You selected receptors like RANKL and BMPs based on their roles in bone metabolism, but the oral environment involves dynamic interactions with immune cells, bacteria, and mechanical stress. How confident are you that these targets fully capture PMMA’s biocompatibility in vivo, particularly in scenarios like chronic inflammation or biofilm formation?

Your pharmacophore analysis identifies carbonyl and hydroxyl groups as key for interactions, but PMMA’s performance in dentistry also depends on mechanical properties. How do these molecular insights translate into practical material design, especially for load-bearing interim restorations?

Your MD simulations ran for 100 ns, which is relatively short for polymer degradation or chronic exposure scenarios. How might longer timescales or repeated stress cycles (e.g., chewing forces) affect your conclusions about PMMA’s stability?

How do your docking scores and binding affinities for PMMA compare to other common dental materials (e.g., bis-acryl composites)? Without such comparisons, it’s hard to gauge whether PMMA is truly optimal or just one of many viable options.
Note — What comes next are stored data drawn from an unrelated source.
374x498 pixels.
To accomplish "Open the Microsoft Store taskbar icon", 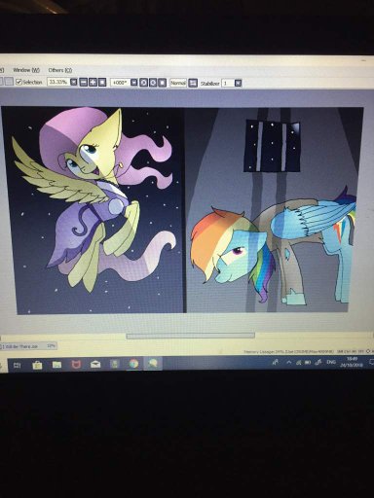I will pos(37,365).
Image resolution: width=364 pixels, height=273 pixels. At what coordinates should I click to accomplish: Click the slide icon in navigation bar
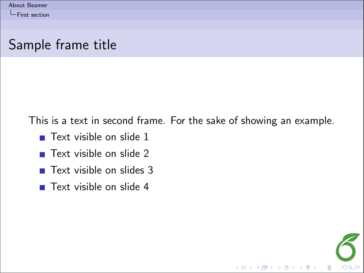coord(243,268)
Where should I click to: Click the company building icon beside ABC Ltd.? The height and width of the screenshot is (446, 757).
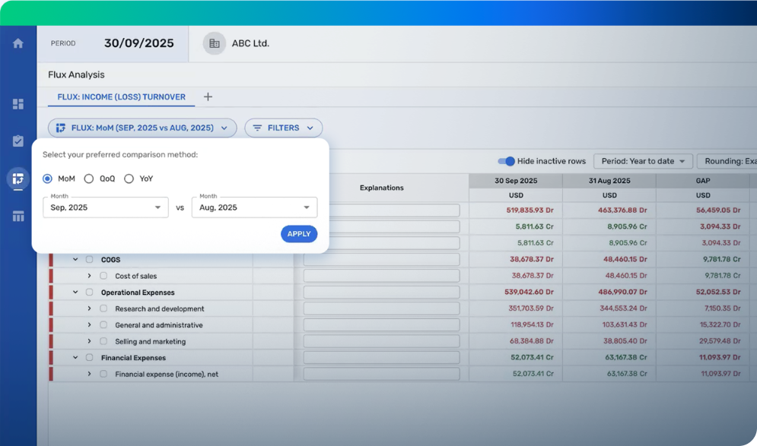pos(215,43)
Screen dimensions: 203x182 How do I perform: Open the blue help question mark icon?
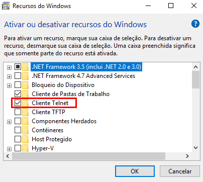[195, 24]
You mention BPA derivatives as a concern in PMMA production, but your toxicity screening didn’t flag them. Could this be due to limitations in the in silico tools used? How would you address potential endocrine-disrupting effects in practice?

Biocompatibility can vary based on patient genetics or oral microbiome differences. Do your models account for such variability, or are they based on “average” conditions that might not reflect all clinical cases?